Stored data section start
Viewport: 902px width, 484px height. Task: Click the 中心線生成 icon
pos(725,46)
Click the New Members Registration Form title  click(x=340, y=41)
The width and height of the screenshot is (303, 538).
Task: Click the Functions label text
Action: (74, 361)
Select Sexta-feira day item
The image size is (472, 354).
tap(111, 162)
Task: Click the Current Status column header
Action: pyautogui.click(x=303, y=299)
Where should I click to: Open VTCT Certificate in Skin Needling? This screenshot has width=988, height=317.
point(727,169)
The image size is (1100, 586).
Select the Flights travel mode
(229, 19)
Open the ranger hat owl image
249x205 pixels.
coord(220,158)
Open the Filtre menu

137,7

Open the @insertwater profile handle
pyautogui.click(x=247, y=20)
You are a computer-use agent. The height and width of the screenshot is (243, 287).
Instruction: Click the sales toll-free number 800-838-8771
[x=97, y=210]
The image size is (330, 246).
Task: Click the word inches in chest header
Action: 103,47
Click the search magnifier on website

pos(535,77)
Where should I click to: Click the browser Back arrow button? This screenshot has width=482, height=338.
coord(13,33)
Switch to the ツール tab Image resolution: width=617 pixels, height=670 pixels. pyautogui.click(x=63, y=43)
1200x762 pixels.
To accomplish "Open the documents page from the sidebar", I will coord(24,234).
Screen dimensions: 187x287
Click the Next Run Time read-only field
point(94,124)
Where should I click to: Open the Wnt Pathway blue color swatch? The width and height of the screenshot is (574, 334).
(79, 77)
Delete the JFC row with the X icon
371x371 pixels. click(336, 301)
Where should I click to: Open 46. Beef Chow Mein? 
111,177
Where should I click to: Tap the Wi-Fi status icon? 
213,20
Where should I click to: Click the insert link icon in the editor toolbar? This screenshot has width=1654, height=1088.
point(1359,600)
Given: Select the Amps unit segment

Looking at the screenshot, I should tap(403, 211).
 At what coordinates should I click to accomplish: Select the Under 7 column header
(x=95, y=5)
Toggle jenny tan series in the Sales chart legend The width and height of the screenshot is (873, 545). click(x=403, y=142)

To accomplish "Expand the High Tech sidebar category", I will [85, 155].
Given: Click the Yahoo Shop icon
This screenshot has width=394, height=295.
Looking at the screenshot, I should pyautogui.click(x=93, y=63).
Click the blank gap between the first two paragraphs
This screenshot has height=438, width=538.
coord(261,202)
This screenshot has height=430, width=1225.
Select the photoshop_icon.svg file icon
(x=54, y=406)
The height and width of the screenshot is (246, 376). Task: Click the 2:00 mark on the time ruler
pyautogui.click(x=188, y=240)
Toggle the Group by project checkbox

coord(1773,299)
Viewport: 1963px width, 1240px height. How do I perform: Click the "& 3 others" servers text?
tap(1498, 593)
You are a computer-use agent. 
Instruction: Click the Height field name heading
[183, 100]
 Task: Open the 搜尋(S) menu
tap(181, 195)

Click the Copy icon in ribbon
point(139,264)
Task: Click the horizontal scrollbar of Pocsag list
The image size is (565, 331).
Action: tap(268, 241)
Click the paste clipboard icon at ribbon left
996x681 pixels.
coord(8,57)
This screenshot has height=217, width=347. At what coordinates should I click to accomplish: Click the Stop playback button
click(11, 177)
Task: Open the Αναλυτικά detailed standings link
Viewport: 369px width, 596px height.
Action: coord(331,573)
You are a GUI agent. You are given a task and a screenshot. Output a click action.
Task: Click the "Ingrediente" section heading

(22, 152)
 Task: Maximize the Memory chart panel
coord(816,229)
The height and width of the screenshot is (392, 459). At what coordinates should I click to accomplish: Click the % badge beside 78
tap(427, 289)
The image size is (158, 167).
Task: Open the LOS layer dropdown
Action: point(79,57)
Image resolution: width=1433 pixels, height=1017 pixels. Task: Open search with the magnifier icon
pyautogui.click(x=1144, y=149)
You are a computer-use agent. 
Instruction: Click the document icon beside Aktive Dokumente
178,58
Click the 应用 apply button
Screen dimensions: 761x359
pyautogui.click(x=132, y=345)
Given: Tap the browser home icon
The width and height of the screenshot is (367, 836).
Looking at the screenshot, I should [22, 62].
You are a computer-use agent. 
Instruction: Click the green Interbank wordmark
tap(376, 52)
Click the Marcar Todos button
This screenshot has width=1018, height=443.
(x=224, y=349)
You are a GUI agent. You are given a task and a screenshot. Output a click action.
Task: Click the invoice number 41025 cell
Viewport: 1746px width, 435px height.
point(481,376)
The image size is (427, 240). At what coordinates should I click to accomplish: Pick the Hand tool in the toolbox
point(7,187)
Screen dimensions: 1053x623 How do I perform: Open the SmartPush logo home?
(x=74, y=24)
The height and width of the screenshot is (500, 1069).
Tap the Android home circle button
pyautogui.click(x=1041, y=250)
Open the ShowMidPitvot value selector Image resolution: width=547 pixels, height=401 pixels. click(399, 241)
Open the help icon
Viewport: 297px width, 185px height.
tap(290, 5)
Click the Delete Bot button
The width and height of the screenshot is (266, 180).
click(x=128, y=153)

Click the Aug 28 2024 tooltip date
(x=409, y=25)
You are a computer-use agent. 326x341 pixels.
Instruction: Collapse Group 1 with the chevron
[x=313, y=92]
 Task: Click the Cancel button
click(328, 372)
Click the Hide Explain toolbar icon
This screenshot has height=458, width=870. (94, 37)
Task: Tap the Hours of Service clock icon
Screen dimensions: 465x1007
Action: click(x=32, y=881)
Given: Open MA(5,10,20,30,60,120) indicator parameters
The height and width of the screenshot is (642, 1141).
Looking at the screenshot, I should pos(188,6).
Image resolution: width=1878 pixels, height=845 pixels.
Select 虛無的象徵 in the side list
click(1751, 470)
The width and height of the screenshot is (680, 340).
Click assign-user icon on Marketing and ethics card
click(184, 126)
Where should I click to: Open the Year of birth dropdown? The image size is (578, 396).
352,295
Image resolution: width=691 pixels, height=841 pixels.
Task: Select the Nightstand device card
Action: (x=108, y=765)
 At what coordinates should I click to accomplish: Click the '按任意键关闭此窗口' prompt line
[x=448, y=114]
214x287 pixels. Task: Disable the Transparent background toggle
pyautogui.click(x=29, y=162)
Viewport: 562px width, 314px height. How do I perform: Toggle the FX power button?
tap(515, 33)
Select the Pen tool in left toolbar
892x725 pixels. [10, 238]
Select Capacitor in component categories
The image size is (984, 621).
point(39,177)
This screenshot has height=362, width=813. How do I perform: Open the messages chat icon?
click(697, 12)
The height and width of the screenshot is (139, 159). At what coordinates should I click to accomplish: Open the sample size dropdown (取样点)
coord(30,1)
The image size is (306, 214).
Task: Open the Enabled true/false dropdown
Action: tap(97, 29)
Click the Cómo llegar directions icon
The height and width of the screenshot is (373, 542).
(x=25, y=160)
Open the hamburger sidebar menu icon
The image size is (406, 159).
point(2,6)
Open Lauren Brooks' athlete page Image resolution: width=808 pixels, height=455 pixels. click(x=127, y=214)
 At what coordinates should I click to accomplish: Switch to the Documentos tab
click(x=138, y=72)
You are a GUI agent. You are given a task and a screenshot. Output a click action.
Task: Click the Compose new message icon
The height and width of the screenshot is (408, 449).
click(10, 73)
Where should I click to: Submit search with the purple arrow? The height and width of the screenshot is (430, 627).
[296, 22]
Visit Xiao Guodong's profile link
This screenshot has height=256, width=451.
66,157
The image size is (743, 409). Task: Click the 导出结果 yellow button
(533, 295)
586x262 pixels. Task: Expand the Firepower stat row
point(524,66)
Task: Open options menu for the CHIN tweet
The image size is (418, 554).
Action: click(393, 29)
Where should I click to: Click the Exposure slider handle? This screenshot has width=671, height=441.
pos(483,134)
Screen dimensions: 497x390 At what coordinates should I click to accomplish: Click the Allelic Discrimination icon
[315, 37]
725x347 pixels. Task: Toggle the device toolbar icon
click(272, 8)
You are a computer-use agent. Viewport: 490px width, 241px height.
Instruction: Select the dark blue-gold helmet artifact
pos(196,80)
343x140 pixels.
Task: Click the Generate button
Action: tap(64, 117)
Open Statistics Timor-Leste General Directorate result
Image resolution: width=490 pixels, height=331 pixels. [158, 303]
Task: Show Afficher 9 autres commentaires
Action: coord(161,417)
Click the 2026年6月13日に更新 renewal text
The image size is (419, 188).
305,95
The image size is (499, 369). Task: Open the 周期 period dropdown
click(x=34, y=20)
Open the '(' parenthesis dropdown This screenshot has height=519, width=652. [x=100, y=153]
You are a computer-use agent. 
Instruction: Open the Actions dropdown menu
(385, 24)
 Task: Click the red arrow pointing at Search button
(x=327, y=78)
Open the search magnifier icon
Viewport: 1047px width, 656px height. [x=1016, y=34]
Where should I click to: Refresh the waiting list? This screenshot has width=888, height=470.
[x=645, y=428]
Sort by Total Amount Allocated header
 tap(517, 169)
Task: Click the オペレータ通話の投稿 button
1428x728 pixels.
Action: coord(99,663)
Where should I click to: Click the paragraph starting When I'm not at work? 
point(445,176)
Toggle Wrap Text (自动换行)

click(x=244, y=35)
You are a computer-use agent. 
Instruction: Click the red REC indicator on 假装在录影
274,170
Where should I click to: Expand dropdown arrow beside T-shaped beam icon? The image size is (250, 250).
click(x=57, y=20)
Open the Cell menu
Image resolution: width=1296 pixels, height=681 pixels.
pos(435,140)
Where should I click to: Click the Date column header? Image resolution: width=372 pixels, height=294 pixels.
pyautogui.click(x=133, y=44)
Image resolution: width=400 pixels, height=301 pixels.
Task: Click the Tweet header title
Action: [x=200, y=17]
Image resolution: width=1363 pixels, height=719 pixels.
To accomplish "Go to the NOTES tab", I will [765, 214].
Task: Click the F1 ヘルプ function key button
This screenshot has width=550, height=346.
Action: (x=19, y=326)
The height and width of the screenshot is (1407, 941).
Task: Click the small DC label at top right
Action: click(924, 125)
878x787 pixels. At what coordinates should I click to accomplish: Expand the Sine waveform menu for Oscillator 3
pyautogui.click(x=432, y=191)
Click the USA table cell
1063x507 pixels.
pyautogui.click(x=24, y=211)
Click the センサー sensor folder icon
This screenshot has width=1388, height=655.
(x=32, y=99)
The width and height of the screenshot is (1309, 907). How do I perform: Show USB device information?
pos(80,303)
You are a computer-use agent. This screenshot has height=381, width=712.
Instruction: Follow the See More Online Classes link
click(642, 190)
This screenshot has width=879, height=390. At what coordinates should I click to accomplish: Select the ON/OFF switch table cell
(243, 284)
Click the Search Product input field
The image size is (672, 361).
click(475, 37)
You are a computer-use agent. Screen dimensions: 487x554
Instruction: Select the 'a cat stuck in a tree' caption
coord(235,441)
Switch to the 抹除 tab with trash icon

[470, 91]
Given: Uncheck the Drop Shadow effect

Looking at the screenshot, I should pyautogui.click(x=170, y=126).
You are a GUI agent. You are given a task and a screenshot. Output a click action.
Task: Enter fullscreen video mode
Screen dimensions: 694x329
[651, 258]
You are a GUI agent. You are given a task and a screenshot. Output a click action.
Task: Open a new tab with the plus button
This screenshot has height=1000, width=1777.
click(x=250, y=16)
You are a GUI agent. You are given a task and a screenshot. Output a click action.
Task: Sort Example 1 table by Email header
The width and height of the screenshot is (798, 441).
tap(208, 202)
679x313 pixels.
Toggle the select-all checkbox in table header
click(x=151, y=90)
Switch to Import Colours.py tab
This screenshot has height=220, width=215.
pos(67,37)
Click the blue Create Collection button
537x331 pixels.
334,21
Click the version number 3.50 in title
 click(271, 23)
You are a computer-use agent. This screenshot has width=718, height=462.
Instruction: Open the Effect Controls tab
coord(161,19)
Stored data section end
▶ **Required action**
In the entries above, identify each line that includes the string "page", then copy it.

▶ **Response**
To accomplish "Open the documents page from the sidebar", I will coord(24,234).
Open Lauren Brooks' athlete page Image resolution: width=808 pixels, height=455 pixels. click(x=127, y=214)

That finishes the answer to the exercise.